Task requirements: In the records below, the line that contains "This screenshot has width=1197, height=679." marks the start. Copy it and each line after it through the end, exactly, without pictures.

*** Opening Provided material ***

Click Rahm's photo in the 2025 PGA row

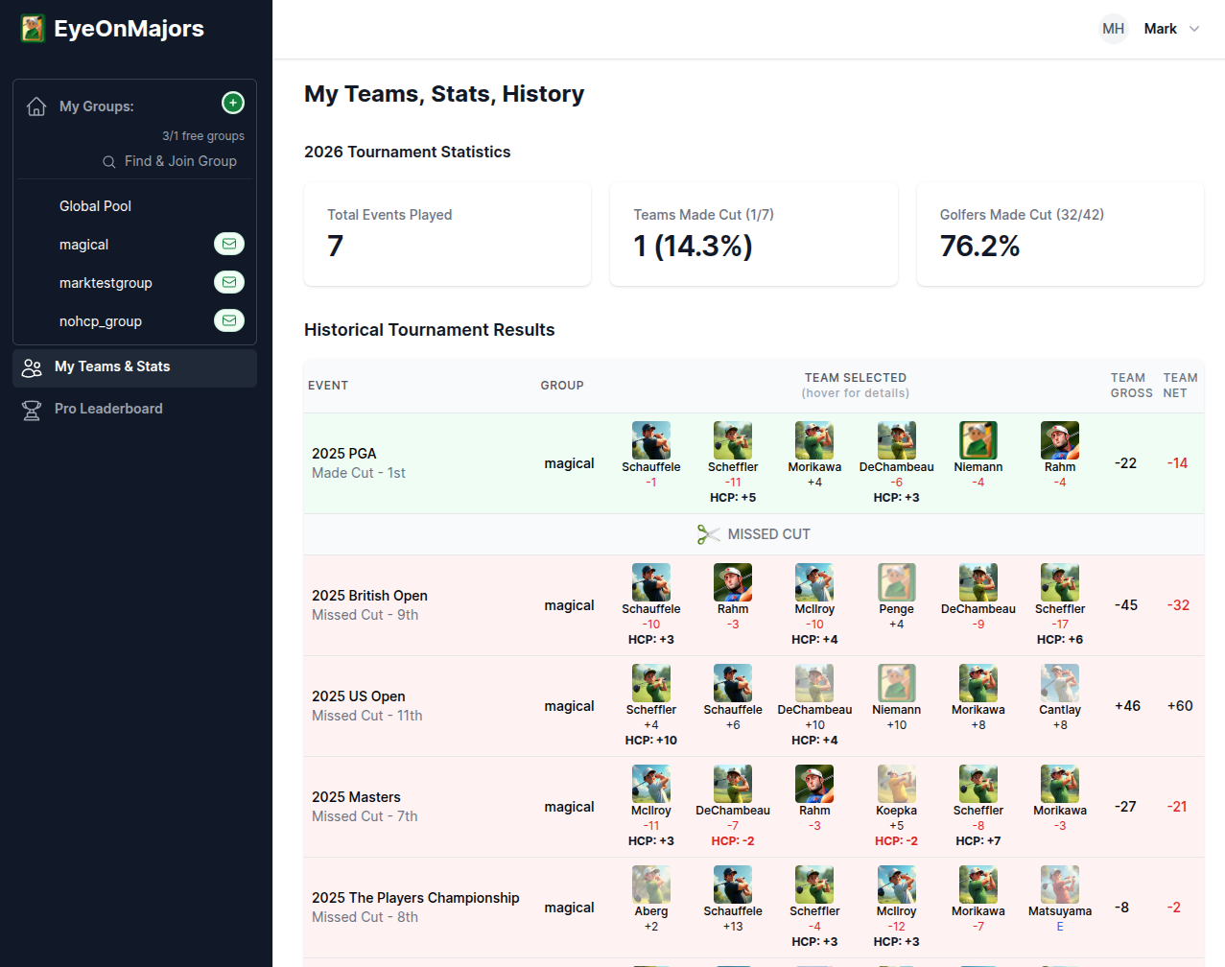pyautogui.click(x=1059, y=440)
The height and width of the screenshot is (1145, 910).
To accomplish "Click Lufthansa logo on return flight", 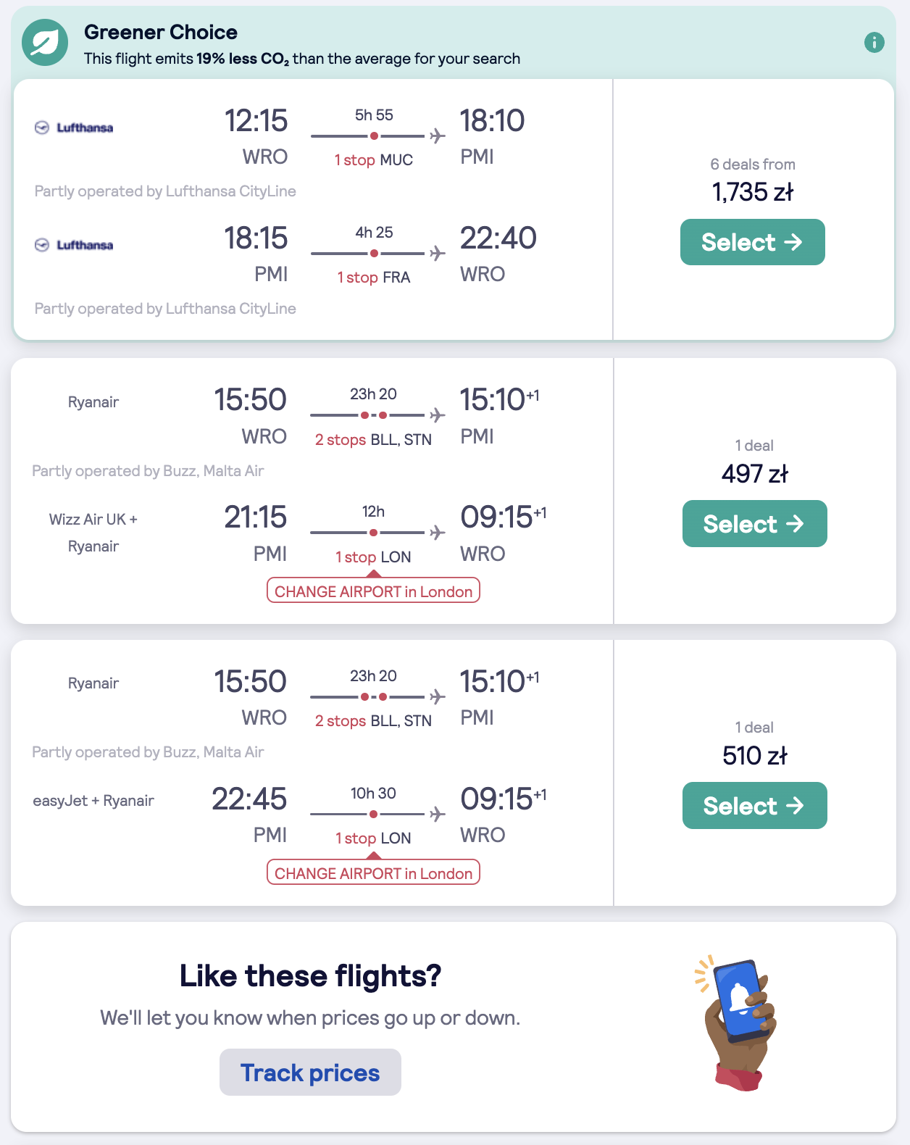I will point(75,246).
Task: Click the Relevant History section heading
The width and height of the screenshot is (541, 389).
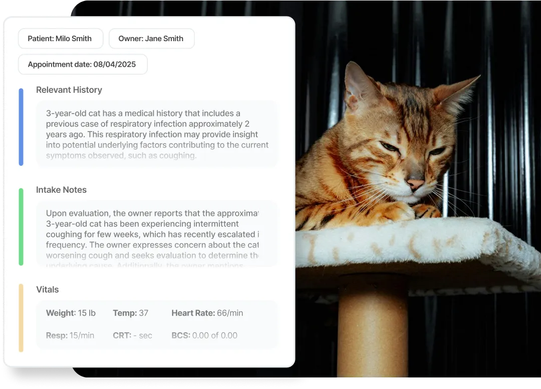Action: tap(69, 90)
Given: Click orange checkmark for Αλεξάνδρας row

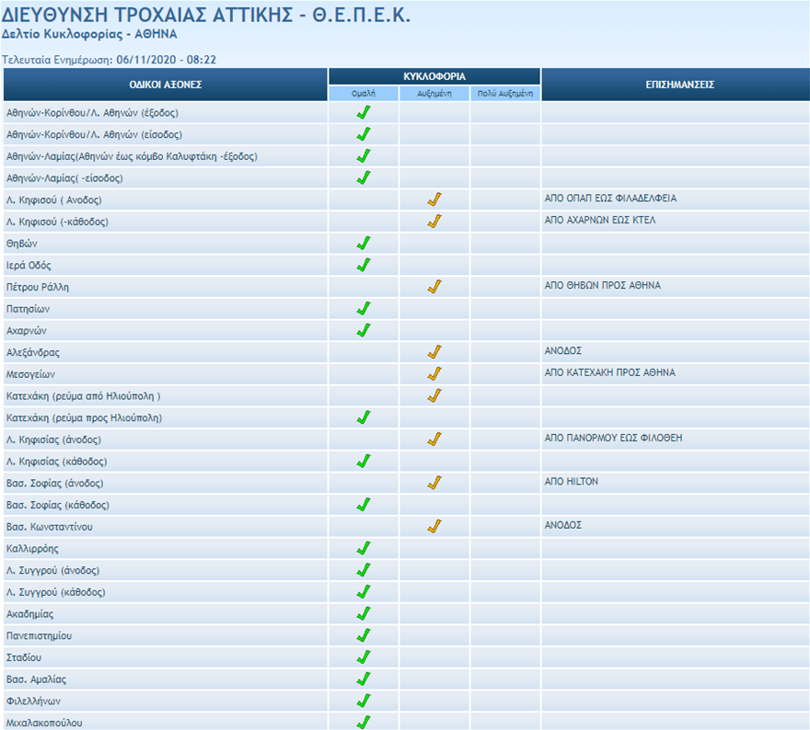Looking at the screenshot, I should [434, 352].
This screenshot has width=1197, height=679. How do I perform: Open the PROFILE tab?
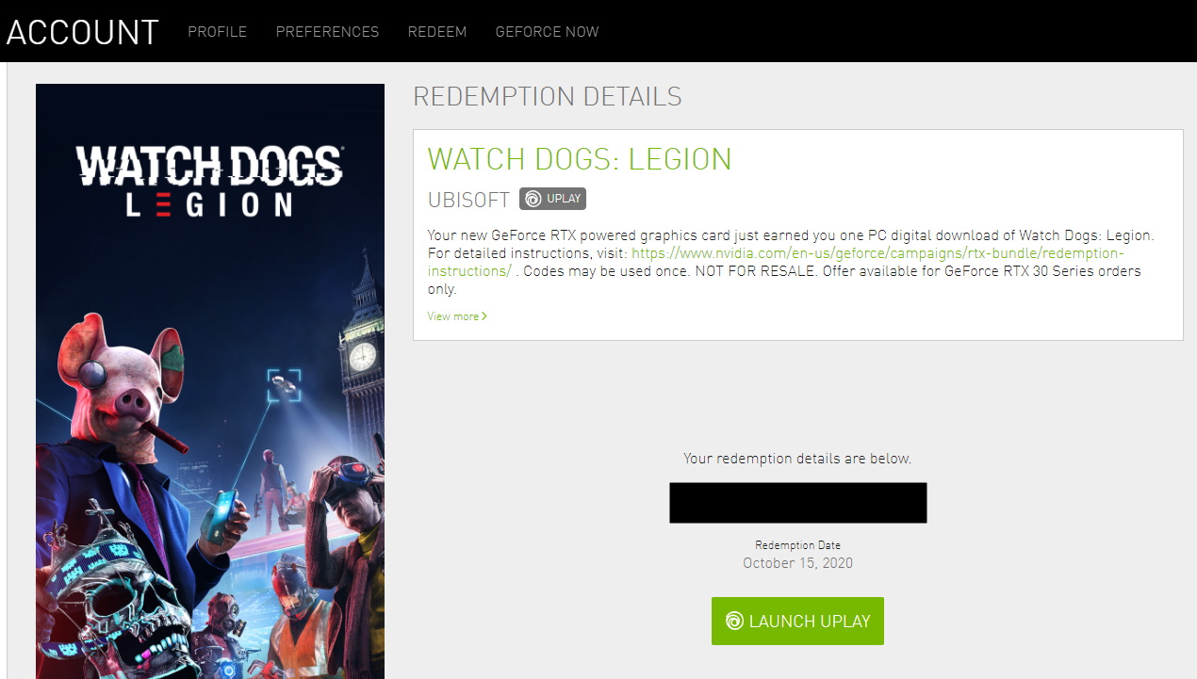coord(217,31)
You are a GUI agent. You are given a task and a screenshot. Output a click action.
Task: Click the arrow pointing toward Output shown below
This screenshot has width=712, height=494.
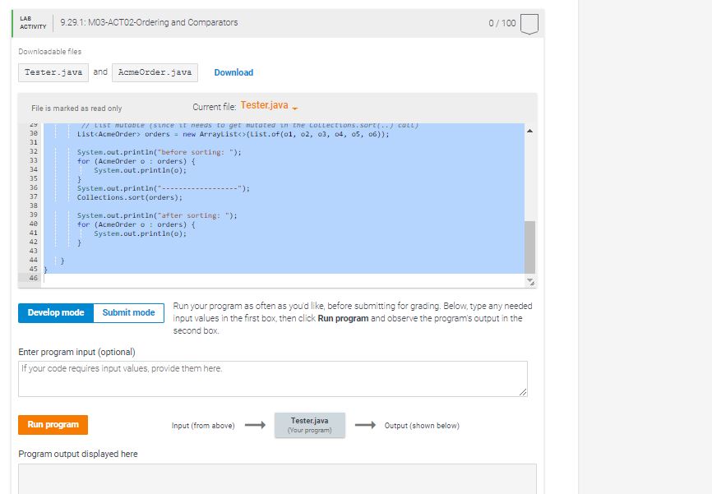[x=363, y=425]
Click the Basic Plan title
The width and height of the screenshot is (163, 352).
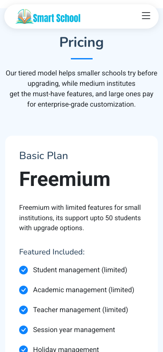pos(43,156)
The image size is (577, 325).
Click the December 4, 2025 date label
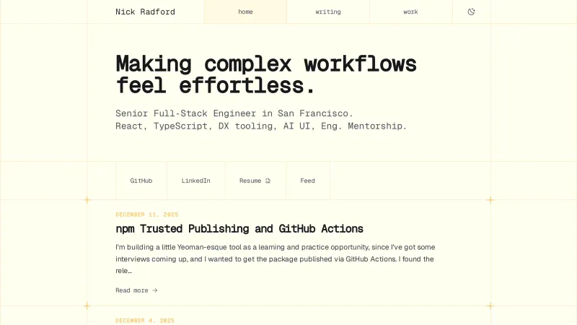pos(145,321)

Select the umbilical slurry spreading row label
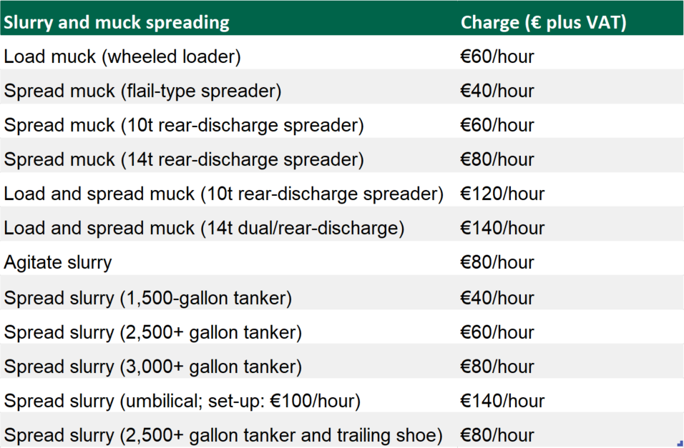[182, 401]
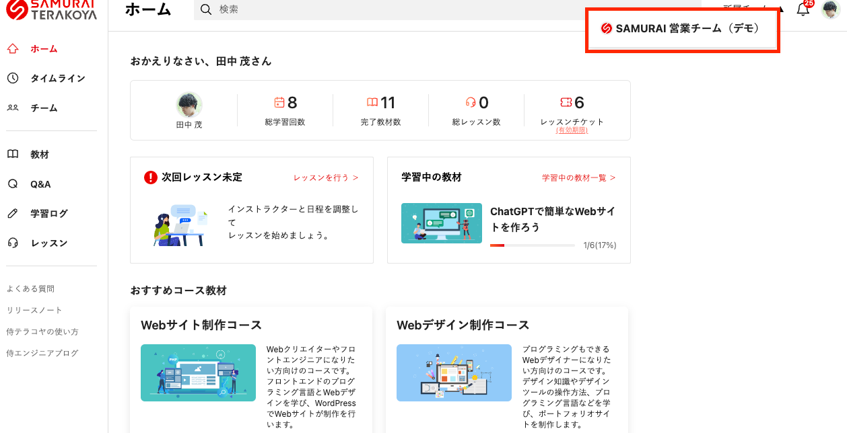Select the 教材 book icon in sidebar

(x=13, y=155)
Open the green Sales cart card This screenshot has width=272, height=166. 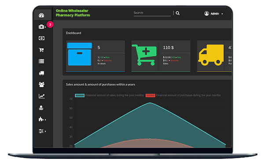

*** Closing Provided material ***

Exercise solution:
This screenshot has width=1197, height=679. How do I perform: Open the PROFILE tab?
coord(217,31)
You are a GUI agent. You are given a task and a screenshot. Output a click action.
Task: Click the arrow pointing toward Output shown below
This screenshot has width=712, height=494.
[x=363, y=425]
Click the Basic Plan title
The width and height of the screenshot is (163, 352).
pos(43,156)
The image size is (577, 325).
Click the December 4, 2025 date label
pos(145,321)

Select the umbilical slurry spreading row label
[182, 401]
Select the 教材 book icon in sidebar

(x=13, y=155)
Open the green Sales cart card This screenshot has width=272, height=166. 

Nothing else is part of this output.